Si bien el reviente del rock es ya algo anacrónico, aun ridículo por momentos, es interesante entonces imaginar en qué empresa podrían canalizarse los residuos de esa misma energía destructiva, si se contara con el dinero suficiente y con otros compañeros de ruta igualmente arrojados al tercer tiempo de sus vidas. Arrecife parece ser un notable ejercicio de imaginación sobre el post-tiempo de la intoxicación rockera, un hotel que experimenta con la muerte y que vende en paquetes turísticos la adrenalina de la violencia en el marco de un pueblo, Kukulcán, poblado de hoteles abandonados, narcos y pobres. No casualmente, Mario Müller exclama en cierto momento que su hotel es la mejor canción de "Los Extraditables". Pero al mismo tiempo, esta aventura ya no trasnochada, sino de amanecer con resaca, también se topa con el fracaso: pronto, los carteles de droga que avanzan a pasos agigantados en México se imponen como los verdaderos reyes del lugar y la supervivencia del hotel tambalea.

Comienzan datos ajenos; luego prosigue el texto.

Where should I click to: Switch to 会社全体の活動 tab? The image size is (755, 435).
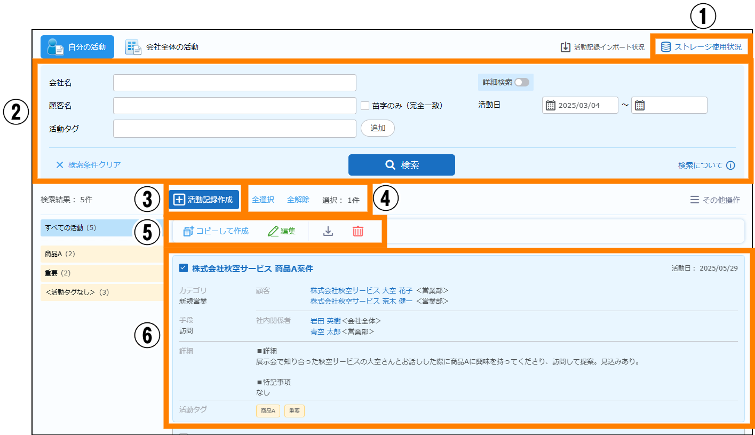click(x=162, y=47)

Autor multifacético en su manejo de diversos géneros, Villoro ha publicado, además de cinco novelas y seis libros de cuentos, entre los que se destacan El disparo de argón y La casa pierde , numerosas crónicas periodísticas, libros de ensayo e incluso literatura infantil. La sintonía con las formas de la novela es, en Arrecife , ciertamente afinada; una serie de recursos narrativos tradicionales se ensamblan para dar solvencia a un relato que apuesta a la diégesis y a los diálogos. Pero por debajo de esta eficacia, pervive un efecto escenográfico perturbador, que recuerda el efecto similar de algunas novelas de Michel Houellebecq (que en casi nada se le parecen): haber entrevisto un posible mundo futuro, el post del tiempo presente, teñido de simulacro y de poco glamorosa decadencia.